EXERCISE REQUIREMENTS = The entries below contain a stretch that opens with the line containing "Click the save" and closes with the line containing "Jump to the"; set down that stretch exactly, both ends included, and nothing else.

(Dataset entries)
*** Block opens ***

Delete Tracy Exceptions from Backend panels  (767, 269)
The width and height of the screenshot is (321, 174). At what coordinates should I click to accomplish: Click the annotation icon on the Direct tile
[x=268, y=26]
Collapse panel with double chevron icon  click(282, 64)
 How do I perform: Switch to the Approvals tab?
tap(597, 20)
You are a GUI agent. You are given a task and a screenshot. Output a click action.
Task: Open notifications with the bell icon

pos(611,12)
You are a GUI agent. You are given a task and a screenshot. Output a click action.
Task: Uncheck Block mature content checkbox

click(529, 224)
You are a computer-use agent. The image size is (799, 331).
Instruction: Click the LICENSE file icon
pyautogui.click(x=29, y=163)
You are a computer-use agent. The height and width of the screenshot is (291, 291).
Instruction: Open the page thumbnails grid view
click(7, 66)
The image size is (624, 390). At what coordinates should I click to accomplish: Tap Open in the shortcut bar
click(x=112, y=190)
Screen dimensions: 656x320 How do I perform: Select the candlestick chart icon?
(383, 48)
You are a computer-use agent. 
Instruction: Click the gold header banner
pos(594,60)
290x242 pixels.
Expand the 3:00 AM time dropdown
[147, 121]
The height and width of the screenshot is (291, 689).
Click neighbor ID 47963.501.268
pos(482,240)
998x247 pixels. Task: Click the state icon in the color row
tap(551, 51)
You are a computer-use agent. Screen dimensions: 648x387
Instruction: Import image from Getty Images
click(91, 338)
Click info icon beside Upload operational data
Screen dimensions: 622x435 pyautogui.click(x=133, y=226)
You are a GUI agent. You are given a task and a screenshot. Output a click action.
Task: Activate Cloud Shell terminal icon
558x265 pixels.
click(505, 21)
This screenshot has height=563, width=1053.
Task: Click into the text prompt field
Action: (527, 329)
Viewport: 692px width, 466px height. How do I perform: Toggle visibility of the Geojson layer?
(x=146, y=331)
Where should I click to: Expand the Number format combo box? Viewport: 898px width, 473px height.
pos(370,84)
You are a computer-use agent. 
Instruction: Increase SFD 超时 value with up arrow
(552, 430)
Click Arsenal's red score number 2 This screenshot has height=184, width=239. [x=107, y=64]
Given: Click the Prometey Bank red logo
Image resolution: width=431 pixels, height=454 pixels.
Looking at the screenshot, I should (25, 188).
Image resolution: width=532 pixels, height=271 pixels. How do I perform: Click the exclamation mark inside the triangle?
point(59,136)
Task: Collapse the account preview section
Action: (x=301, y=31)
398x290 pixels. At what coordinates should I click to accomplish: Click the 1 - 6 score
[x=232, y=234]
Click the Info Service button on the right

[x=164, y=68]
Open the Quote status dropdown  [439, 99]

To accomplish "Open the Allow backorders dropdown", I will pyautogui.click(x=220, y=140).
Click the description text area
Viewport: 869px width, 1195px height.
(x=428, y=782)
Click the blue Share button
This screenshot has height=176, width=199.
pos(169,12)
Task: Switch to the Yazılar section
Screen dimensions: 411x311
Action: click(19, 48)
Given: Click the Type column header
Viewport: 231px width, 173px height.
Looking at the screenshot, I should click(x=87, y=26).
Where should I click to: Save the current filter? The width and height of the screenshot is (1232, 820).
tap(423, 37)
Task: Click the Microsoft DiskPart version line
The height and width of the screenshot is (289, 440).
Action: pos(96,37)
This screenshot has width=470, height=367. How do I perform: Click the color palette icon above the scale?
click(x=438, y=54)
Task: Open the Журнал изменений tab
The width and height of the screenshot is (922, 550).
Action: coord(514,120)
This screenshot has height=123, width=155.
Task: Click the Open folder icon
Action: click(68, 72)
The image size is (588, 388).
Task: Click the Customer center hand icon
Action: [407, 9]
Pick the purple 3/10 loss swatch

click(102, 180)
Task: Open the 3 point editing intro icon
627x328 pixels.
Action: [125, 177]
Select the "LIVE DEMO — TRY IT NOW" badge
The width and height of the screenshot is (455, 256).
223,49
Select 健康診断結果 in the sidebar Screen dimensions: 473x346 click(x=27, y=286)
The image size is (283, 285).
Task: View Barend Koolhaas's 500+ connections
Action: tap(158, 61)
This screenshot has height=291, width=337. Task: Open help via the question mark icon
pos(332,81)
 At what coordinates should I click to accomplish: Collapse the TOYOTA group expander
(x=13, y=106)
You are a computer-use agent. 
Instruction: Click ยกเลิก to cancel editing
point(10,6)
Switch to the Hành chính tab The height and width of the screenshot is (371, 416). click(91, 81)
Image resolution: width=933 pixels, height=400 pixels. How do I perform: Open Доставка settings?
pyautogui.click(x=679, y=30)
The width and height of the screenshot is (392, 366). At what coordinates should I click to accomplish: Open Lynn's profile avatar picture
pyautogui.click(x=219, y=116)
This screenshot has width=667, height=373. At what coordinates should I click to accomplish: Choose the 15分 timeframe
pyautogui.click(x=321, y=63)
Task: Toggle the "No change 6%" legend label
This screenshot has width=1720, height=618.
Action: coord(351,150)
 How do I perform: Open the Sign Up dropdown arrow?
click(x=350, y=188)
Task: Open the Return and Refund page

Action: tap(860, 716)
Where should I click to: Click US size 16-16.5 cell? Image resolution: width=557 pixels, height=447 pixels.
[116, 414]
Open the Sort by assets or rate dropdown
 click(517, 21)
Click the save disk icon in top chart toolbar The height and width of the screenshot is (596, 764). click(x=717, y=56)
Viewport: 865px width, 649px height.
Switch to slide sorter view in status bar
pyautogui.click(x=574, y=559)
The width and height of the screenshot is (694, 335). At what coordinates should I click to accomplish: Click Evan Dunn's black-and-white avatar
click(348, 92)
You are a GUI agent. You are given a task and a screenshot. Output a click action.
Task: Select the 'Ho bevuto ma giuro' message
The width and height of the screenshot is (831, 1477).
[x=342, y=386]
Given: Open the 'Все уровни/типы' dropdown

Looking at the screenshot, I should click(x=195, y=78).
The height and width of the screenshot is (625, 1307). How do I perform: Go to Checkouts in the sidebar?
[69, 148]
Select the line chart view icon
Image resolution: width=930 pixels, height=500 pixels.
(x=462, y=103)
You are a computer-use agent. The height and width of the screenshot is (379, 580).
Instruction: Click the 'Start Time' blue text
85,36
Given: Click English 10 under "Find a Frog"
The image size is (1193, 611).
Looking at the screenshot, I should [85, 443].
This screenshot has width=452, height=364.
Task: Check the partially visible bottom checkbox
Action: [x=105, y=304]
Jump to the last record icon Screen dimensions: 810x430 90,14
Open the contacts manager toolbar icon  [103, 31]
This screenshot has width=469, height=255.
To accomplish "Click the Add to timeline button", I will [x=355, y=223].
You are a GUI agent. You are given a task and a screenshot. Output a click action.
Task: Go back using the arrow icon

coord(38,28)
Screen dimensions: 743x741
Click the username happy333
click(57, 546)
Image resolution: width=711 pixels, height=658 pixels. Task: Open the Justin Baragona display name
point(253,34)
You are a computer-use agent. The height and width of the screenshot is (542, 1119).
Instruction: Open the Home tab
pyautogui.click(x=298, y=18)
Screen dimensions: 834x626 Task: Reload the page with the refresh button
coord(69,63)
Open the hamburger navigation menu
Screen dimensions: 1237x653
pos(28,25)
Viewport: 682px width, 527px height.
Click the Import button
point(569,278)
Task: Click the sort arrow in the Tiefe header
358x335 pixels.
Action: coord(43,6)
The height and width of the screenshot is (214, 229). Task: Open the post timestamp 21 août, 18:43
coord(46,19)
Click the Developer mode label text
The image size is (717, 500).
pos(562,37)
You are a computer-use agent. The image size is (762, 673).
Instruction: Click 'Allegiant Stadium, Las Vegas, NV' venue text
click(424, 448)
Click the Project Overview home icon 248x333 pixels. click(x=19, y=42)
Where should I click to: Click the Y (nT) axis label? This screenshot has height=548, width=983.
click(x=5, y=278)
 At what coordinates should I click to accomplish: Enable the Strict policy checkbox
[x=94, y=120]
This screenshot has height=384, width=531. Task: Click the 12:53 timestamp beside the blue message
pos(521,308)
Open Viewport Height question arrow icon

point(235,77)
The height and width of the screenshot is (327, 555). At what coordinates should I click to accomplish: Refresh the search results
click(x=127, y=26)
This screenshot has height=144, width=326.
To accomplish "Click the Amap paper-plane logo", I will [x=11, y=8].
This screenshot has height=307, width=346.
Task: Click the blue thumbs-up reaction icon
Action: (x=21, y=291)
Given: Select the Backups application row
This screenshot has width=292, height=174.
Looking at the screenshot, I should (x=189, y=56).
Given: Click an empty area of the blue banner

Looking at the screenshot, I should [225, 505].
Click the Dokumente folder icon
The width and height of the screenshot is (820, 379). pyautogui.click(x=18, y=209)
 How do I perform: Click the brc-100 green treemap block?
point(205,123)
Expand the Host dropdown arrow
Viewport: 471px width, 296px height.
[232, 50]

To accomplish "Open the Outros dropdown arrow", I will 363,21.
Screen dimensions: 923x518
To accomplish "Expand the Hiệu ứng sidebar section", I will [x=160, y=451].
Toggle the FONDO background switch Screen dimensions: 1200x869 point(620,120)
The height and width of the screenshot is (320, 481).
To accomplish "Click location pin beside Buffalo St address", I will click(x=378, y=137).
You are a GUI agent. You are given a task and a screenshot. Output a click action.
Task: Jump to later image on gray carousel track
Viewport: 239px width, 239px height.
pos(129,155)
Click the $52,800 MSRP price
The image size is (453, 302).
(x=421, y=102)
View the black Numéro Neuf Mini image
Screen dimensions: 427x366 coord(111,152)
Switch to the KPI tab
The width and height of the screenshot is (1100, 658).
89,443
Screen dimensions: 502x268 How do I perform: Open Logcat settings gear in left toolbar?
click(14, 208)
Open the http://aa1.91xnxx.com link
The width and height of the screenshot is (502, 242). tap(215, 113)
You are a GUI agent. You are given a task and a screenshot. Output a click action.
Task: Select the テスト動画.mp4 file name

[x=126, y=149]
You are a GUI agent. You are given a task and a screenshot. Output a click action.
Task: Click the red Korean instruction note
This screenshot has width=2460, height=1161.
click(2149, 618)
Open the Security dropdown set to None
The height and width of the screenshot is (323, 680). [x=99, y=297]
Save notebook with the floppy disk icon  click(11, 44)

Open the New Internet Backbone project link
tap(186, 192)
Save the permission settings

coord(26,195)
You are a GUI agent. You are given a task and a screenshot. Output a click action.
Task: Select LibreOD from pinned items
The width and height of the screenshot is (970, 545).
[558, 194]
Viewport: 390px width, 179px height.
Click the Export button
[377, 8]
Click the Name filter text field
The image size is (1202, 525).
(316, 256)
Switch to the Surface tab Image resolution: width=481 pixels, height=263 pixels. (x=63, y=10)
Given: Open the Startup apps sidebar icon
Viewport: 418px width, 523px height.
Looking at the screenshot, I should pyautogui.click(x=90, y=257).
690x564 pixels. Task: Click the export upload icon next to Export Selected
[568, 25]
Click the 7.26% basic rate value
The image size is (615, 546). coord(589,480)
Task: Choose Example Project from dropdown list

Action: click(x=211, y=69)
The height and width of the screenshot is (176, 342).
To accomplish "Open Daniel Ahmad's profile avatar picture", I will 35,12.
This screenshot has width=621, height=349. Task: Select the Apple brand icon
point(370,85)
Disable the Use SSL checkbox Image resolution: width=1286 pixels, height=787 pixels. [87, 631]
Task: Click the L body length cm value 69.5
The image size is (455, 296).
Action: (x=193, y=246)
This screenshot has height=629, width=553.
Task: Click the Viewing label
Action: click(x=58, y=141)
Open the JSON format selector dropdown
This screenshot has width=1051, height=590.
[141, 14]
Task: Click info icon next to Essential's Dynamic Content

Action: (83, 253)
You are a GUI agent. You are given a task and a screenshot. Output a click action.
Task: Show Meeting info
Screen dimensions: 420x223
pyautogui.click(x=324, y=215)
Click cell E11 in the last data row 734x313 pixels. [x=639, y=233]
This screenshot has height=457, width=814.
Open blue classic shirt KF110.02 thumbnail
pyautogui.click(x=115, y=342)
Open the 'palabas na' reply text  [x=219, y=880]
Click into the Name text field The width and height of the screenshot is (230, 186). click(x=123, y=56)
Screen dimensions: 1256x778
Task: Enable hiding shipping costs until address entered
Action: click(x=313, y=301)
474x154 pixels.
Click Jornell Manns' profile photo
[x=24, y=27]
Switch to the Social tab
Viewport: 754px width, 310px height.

*** Block closes ***

FINISHED EXERCISE =
Click the save disk icon in top chart toolbar The height and width of the screenshot is (596, 764). click(x=717, y=56)
Viewport: 865px width, 649px height.
Switch to slide sorter view in status bar
pyautogui.click(x=574, y=559)
The width and height of the screenshot is (694, 335). At what coordinates should I click to accomplish: Click Evan Dunn's black-and-white avatar
click(348, 92)
You are a GUI agent. You are given a task and a screenshot. Output a click action.
Task: Select the 'Ho bevuto ma giuro' message
The width and height of the screenshot is (831, 1477).
[x=342, y=386]
Given: Open the 'Все уровни/типы' dropdown

Looking at the screenshot, I should click(x=195, y=78).
The height and width of the screenshot is (625, 1307). How do I perform: Go to Checkouts in the sidebar?
[69, 148]
Select the line chart view icon
Image resolution: width=930 pixels, height=500 pixels.
(x=462, y=103)
You are a computer-use agent. The height and width of the screenshot is (379, 580).
Instruction: Click the 'Start Time' blue text
85,36
Given: Click English 10 under "Find a Frog"
The image size is (1193, 611).
Looking at the screenshot, I should [85, 443].
This screenshot has width=452, height=364.
Task: Check the partially visible bottom checkbox
Action: [x=105, y=304]
Jump to the last record icon Screen dimensions: 810x430 90,14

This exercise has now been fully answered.